La Ley Rulo de la Rompitud de las Cosas

Rulo tiraba cosas. No lo hacía adrede: simplemente se le caían. Casi siempre tiraba cosas que se rompían con facilidad. No se le caían las hojas de papel ni los calcetines ni las borlas de algodón que usaba su mamá para quitarse el maquillaje. A él se le caían los vasos de vidrio y los floreros, sobre todo si eran caros. Se le caían las esferas de Navidad y los barcos de madera que armaba su papá.

A veces Rulo no tenía que tirar algo para romperlo. Si chutaba un balón, rompía una ventana. Si se agachaba para recoger un lápiz, rompía una silla con la cabeza. El caso es que siempre estaba rompiendo algo.

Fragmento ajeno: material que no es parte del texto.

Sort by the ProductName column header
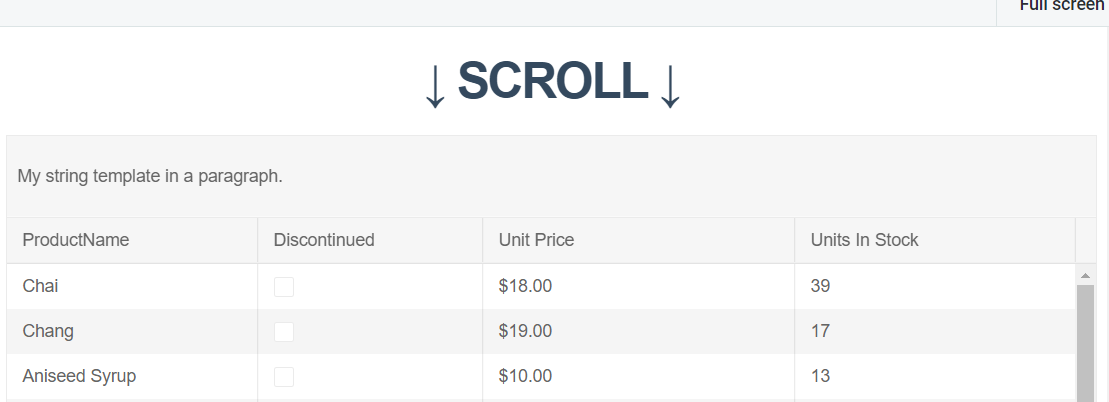This screenshot has height=402, width=1109. coord(76,240)
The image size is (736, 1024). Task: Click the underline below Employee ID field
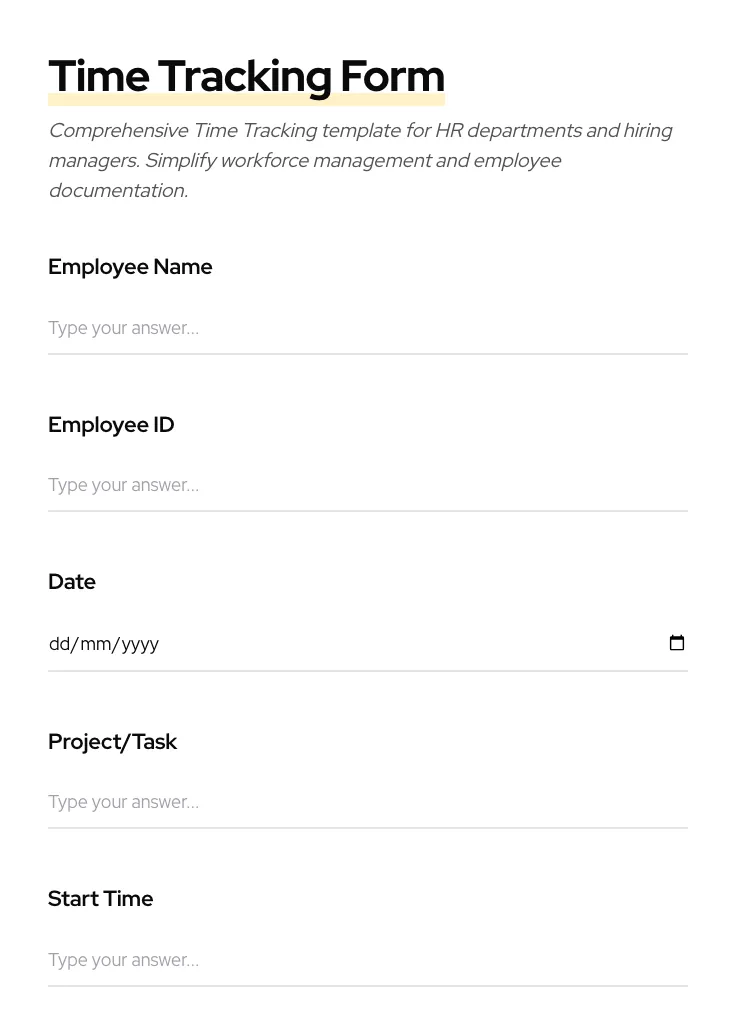368,512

Desde luego, Rulo también podía tirarse y romperse a sí mismo. Tropezaba siempre, con las banquetas, con los muebles, con el suelo. Aunque era muy joven, Rulo se había dado muchos golpes en la vida. En las fotos familiares aparecía como un bebé con la frente llena de chipotes. Por eso ahora tenía la cabeza más dura que una bala de cañón. ¡Había logrado que su cuerpo fuera un peligro para cualquier cosa rompible que se atravesara en su camino!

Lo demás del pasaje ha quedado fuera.